> WORK TO BE COMPLETED
Reproduce only the stretch of entries below that begins at the first line and ends at the line holding "Open the scene".

> EXTRACTED DATA
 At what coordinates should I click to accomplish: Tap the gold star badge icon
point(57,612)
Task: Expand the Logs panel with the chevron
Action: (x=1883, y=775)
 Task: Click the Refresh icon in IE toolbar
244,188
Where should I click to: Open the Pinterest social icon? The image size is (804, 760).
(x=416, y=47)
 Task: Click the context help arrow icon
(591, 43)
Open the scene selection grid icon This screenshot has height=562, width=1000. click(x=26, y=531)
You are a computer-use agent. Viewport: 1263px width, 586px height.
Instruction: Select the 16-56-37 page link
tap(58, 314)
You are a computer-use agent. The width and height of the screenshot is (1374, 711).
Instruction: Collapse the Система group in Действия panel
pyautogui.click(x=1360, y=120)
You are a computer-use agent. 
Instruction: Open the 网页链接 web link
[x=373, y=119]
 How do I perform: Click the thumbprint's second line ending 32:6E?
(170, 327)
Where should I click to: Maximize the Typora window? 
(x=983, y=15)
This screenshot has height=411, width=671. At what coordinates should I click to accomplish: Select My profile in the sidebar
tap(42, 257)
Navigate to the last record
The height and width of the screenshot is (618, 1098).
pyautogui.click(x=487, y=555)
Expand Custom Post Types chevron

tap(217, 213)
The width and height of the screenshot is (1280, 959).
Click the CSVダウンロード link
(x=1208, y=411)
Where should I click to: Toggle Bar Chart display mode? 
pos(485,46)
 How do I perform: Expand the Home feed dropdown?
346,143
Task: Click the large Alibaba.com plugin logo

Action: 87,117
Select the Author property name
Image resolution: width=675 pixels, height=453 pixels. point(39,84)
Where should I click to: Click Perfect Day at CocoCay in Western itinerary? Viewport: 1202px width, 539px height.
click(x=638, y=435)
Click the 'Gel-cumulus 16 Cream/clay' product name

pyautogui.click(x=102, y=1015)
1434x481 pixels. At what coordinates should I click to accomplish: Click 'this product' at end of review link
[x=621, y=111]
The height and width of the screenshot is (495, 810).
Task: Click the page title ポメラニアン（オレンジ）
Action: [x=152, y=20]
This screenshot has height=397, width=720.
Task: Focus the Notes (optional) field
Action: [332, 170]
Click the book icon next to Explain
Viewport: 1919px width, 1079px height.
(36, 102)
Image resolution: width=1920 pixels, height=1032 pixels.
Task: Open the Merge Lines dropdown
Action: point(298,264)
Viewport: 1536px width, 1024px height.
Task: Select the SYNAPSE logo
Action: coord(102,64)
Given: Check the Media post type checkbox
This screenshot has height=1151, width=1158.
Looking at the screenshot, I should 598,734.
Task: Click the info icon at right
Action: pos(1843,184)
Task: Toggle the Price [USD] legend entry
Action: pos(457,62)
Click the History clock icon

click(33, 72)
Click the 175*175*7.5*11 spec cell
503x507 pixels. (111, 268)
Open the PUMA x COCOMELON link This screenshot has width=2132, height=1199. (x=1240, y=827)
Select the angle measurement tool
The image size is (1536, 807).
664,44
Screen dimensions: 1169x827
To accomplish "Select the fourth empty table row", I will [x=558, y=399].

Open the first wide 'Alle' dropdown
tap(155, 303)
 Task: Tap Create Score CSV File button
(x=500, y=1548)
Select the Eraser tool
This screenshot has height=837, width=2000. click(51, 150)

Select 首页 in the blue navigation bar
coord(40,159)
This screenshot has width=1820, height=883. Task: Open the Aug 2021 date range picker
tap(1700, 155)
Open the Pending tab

> ANSWER TO THIS EXERCISE
 At what coordinates should I click to accomplish: Tap the gold star badge icon
point(57,612)
Task: Expand the Logs panel with the chevron
Action: (x=1883, y=775)
 Task: Click the Refresh icon in IE toolbar
244,188
Where should I click to: Open the Pinterest social icon? The image size is (804, 760).
(x=416, y=47)
 Task: Click the context help arrow icon
(591, 43)
Open the scene selection grid icon This screenshot has height=562, width=1000. click(x=26, y=531)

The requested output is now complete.